父がカーマに買い物に行くというのでついて行く。
自動ドアが左右に開く──日本ではあたりまえだけど
基本的にスペインには存在しない。男性が女性にとっては自動ドアだ。
女性である限り何才になろうと扉は開かれるのだ、オ~レ!
「じゃあ、30分後にレジで」
買い物リストを手にした父が行ってしまうと
「はぁ──っ!」
すっかりたまげていた。
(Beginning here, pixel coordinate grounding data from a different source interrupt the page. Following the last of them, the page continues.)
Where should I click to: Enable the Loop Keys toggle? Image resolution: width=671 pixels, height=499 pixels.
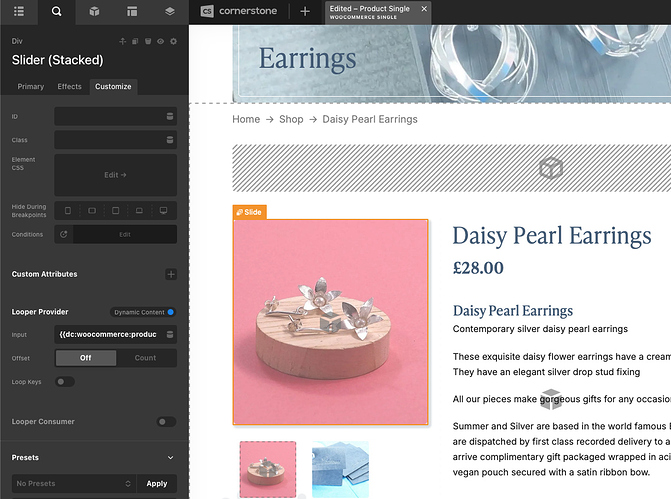[x=64, y=381]
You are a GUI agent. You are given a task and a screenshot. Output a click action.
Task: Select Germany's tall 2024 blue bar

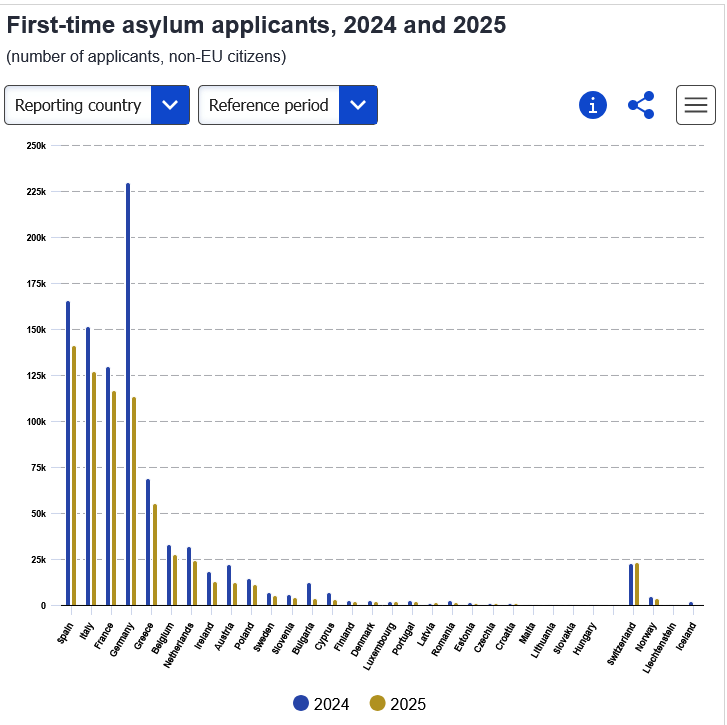[128, 394]
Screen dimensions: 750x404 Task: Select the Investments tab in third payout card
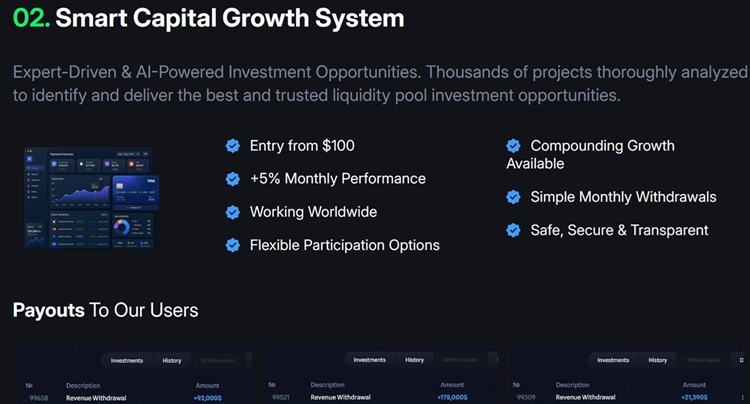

日本にいた時は気づかなかったが、
スペイン、それもマラガから来ると、この物の豊かさは驚異だ。
なんという商品の数、バリエーションの豊かさ。
「いったいこれは…」
よろよろと商品棚に近寄るが
「おお──」「ふうーん」「へぇー」「ほう」
などとやっているうちに、あっという間に
30分が経ってしまった。
「あれ、まだそこにいるの?
そのペースじゃ一日かかっちゃうよ」
レジを済ませた父は、まだ4列目あたりで
ウロウロしている私を見て気の毒そうに言った。
「そんなに何もないの?スペインって」
確かにバリエーションというものは基本的に存在しない。
ノートだってペンだってせいぜい20種類くらいの中から選ぶだけだし
菓子パンだって店が変わっても種類は同じ。
でも、本当に何もないのはスペインではなく、私の生活だとは、さすがに言えなかった。
食料品スーパーへ移動してまたびっくり
「すごいっ!」
何が、ってお惣菜コーナー
でき合いの料理が無いスペインからみると
日本のお惣菜コーナーはホテルのビュッフェのような華々しさ、
寿司、コロッケ、焼き鳥、お好み焼き、お赤飯、カツ丼…何でもある。
「ああ、みんなに食べさせてやりたいなぁ」
マラガ下町コミュニティの面々を思い出して料理人の私は少し切なくなった。